I got back on the bus, and then it occurred to me that maybe something I wanted to see might be on at the Kabuki, so I got off again two blocks later and indeed, I found that United 93, which I had meant to see this weekend anyway, was starting in two minutes, so I saw that.
When I saw the trailer for it a month ago, I felt a bit blindsided and thought I wouldn’t want to see it, but the reviews convinced me it would be worthwhile, and it was. I’m terrified to fly, and was before 9/11, and feared the movie would exacerbate that. Heck, just a movie about someone taking the shuttle to L.A. would be my idea of a frightening movie: “Jesus, look—that guy is at the airport!” But I don’t think United 93 will have that kind of effect after all, either because it depicts what is obviously a very rare occurrence and/or because of the magic of denial: “Naw, this could never happen,” even though it did happen. I think there may have actually been something therapeutic in watching these events, as least as imagined by the director, unfold.
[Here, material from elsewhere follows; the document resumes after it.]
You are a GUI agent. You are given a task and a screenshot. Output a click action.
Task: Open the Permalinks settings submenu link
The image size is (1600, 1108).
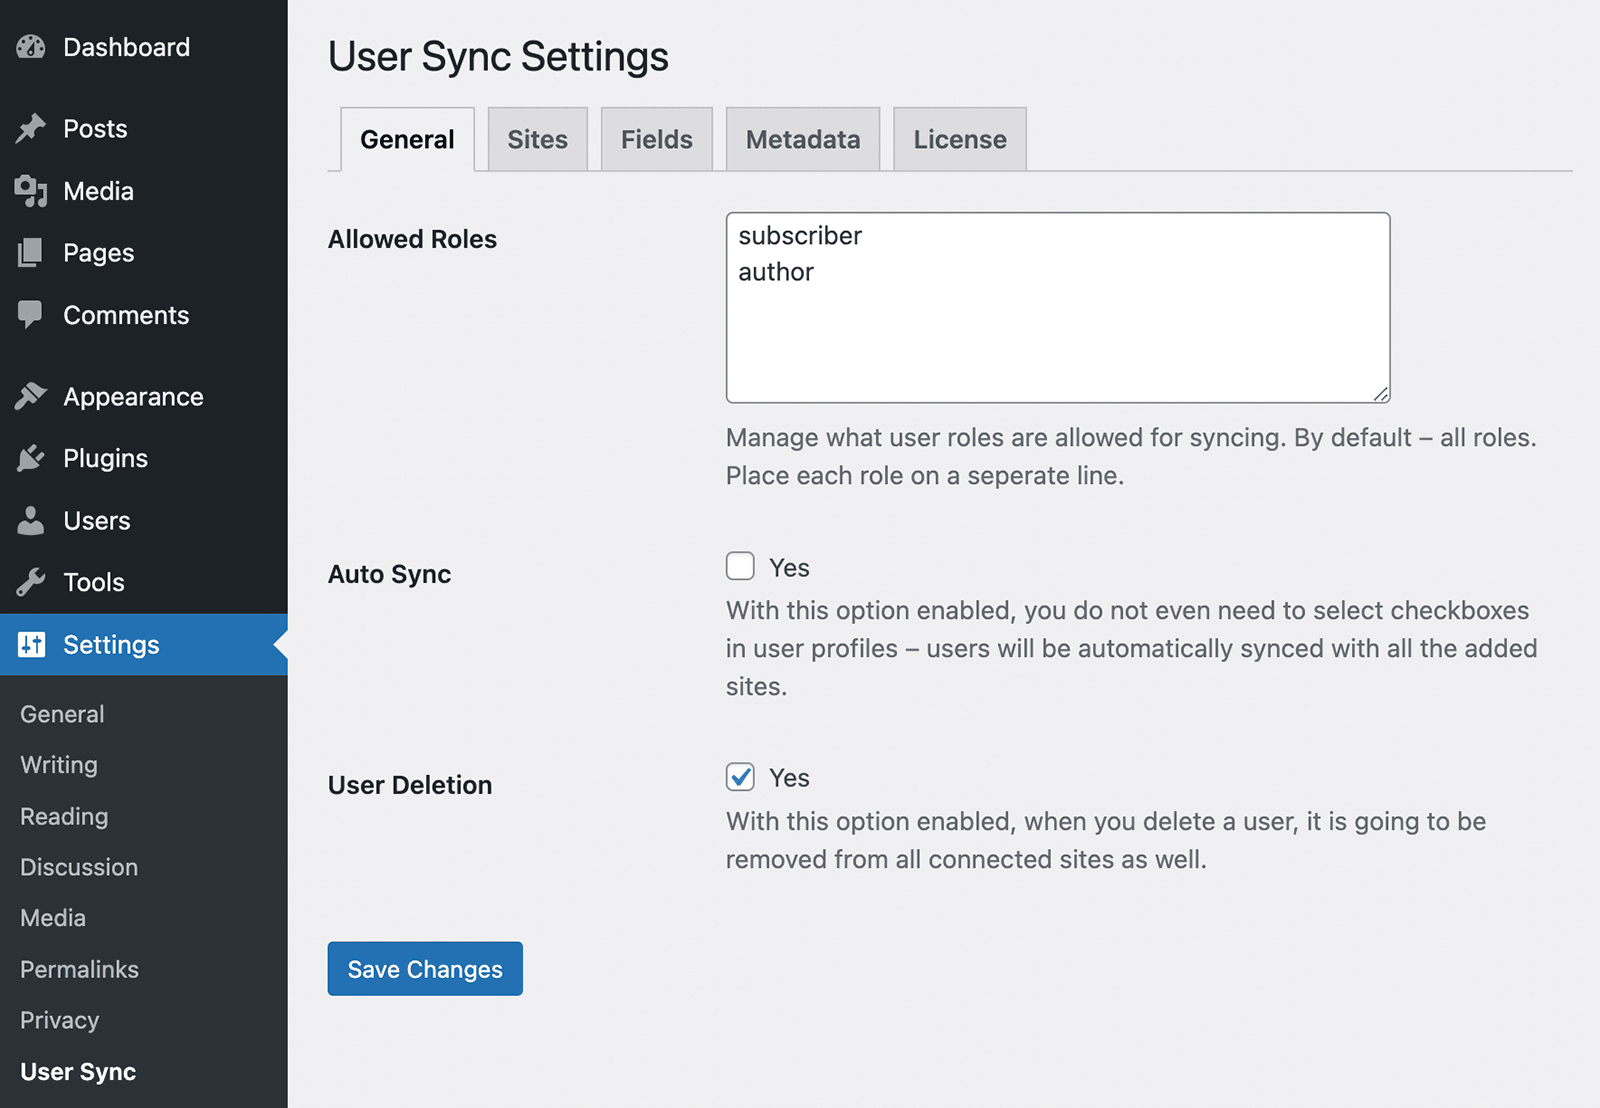pyautogui.click(x=79, y=969)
After that I went to have a picture framed at Flax. It’s a drawing I made when I was seven, and evidently learning about commas, as the caption features a couple of large, careful ones. I agonized extensively over the mat and frame choices, and then worried, as I was leaving the store, that it will look ugly. It cost a rather staggering amount, but I promised myself that if I don’t love the result, I will start all over again. It can be in lieu of a fancy vacation.
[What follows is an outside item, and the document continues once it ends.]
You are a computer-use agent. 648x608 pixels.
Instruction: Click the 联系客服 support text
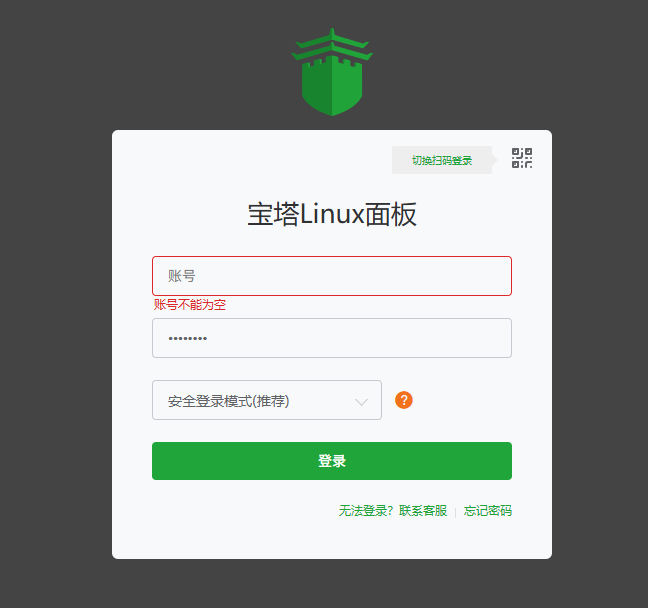click(423, 511)
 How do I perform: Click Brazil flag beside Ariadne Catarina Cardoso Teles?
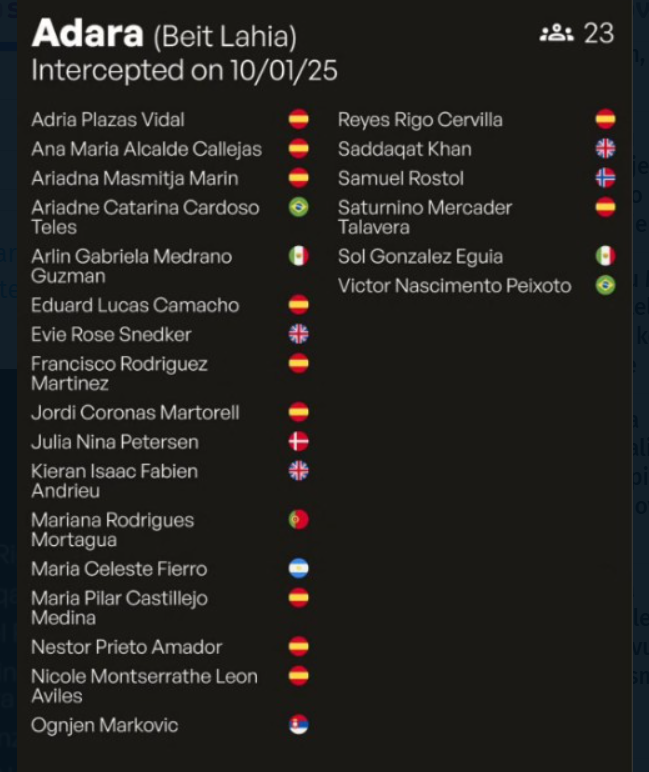[298, 208]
I walked up Valencia and bought a newspaper and read it over a burrito and Orangina at Mariachi’s.
This evening Tom and I saw The Constant Gardener, which was excellent.
Today I received a letter from Frank Manahan in Dublin saying that he wanted me to have something personal of his to remember him by, so he was sending me his Safeway card from when he lived here.
I wrote him back right away, thanking him very much and assuring him that my pleasure in having this memento was not in the slightest dimmed by the fact that he didn’t actually enclose it.
He often bitterly refers to my having thrown what he characterizes as a “snot rag” at him years ago and hit him in the eye, so I enclosed a wad of toilet paper and told him it was the original item, which I’d been storing in a safe deposit box. I closed with an affectionate “UYC,” which stands for “Up yours, children,” which is a remark made by the principal to his students in a Simpsons episode. Frank and I have enough inside jokes to be able to converse almost without recourse to the English language.
He also is still brooding over the time he had a terrible sty in his eye and I brought Ben over to admire it. Sometimes he’ll say, “I hope you get a sty.”
One time he sent me an email saying he was about ready to bring a gun to work and I cautioned him that he probably shouldn’t express such sentiments in company email, though of course I knew he wasn’t serious. He wrote back, “Right, ixnay on the udderlay, underway.” I wrote back, “What?” and he replied, “I can't remember either.”
He and his friend Lochlainn, who still lives here (and who is an extremely lovely person), and I all refer to each other as Cutley, which can also be an adjective (“I really don’t think that’s very cutley”). It comes from a day I was teaching Frank something when we worked together. We came upon a task I had already done. “Oh, look,” I said. “LWA has already done this for you.” “I don’t care for the cut of your jib,” he said instantly. This has had to be announced by one party or the other quite frequently since then, plus I think he said it to my mother the first time he talked to her on the phone. Either that, or he may well have said, "Up yours."